--- Data ---

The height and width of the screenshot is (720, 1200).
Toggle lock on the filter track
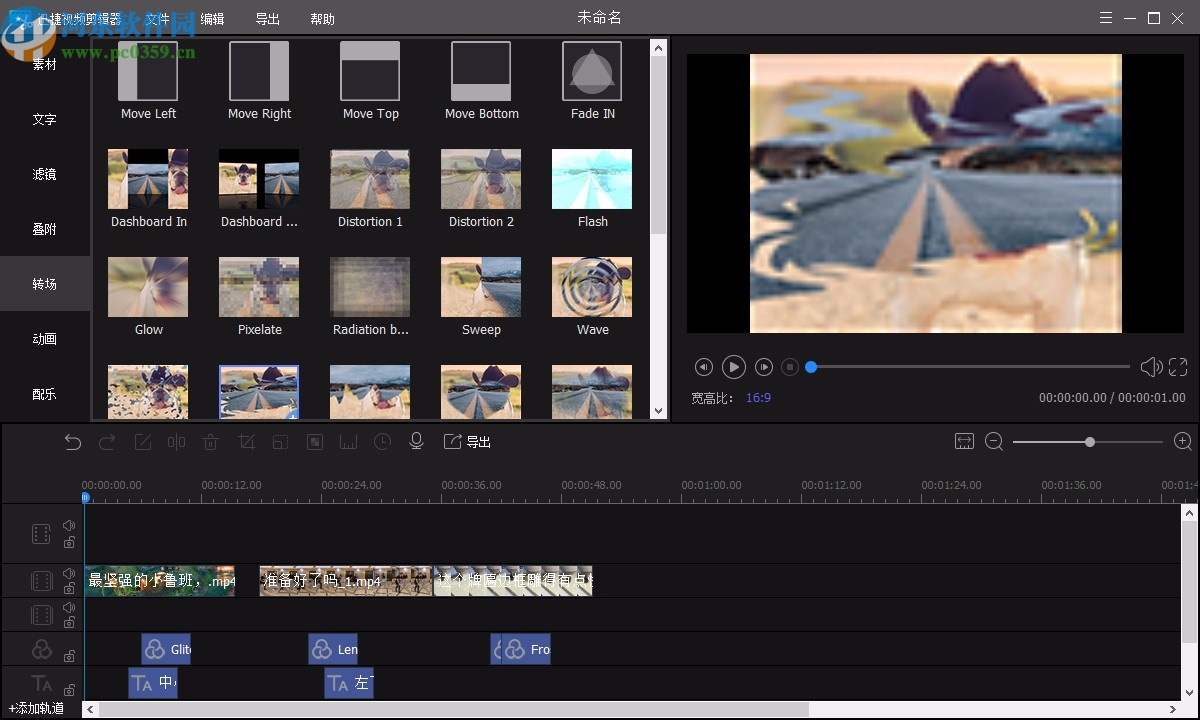pyautogui.click(x=69, y=656)
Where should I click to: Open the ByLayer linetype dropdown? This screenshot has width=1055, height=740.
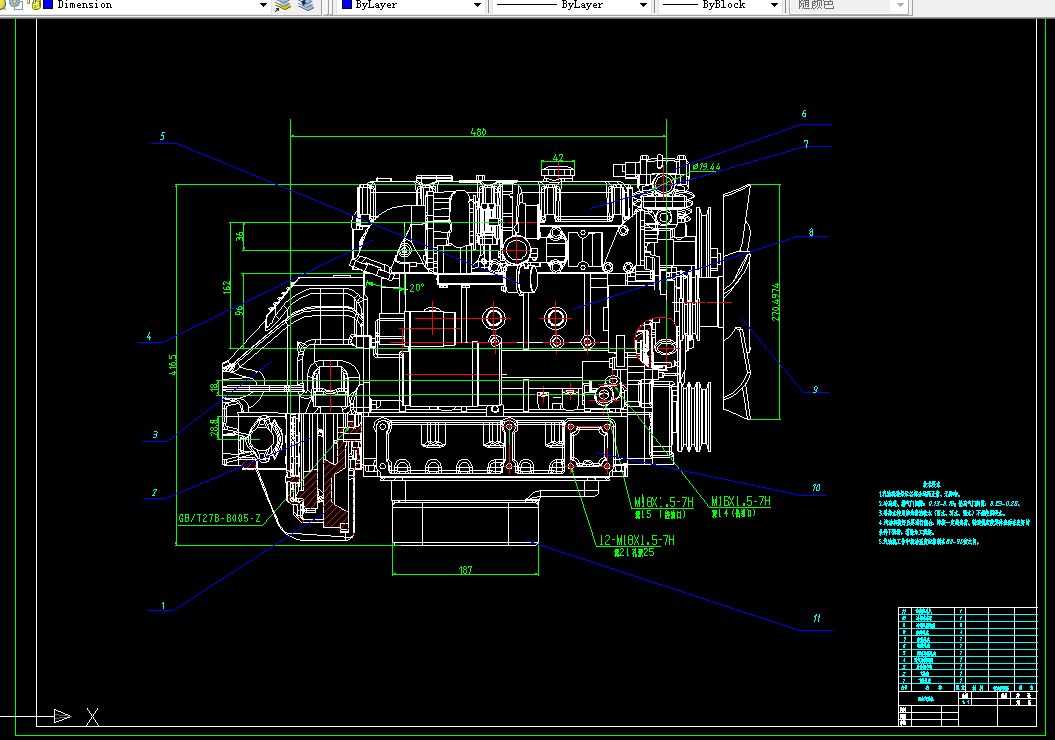[643, 5]
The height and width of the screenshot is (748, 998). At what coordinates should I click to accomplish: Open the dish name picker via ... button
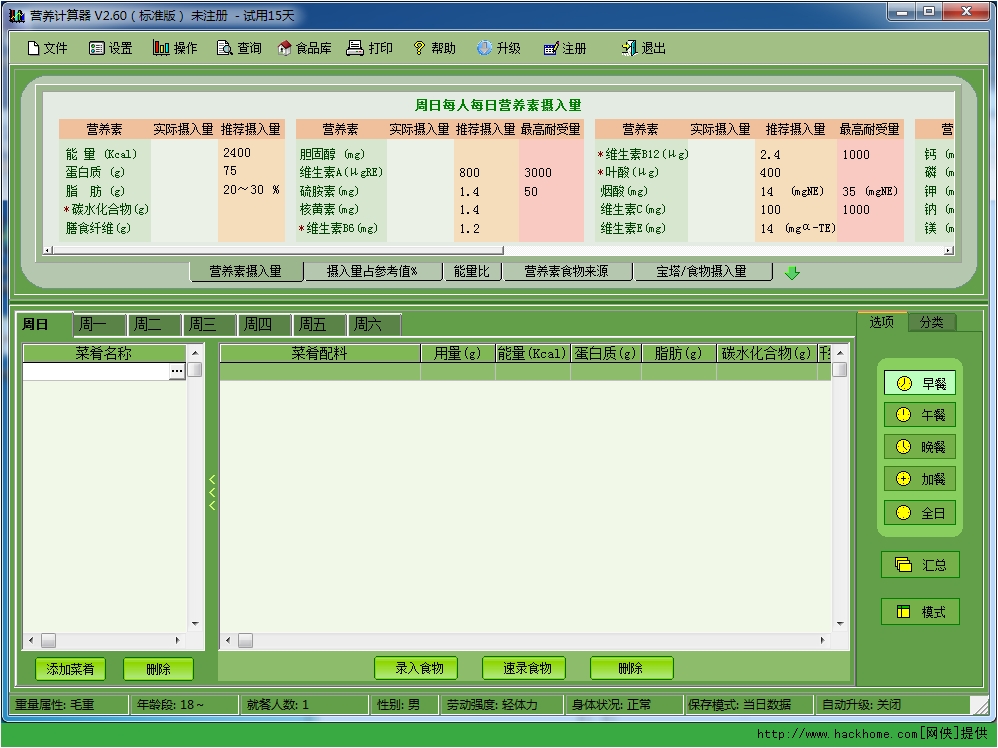pyautogui.click(x=176, y=371)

--- Problem statement ---
Please return only the lines running from the line with "Where should I" to the final line of the data, both included, exactly and without any pictures.

--- Answer to this task ---
Where should I click to: Open the ByLayer linetype dropdown? This screenshot has width=1055, height=740.
[643, 5]
The height and width of the screenshot is (748, 998). At what coordinates should I click to accomplish: Open the dish name picker via ... button
pyautogui.click(x=176, y=371)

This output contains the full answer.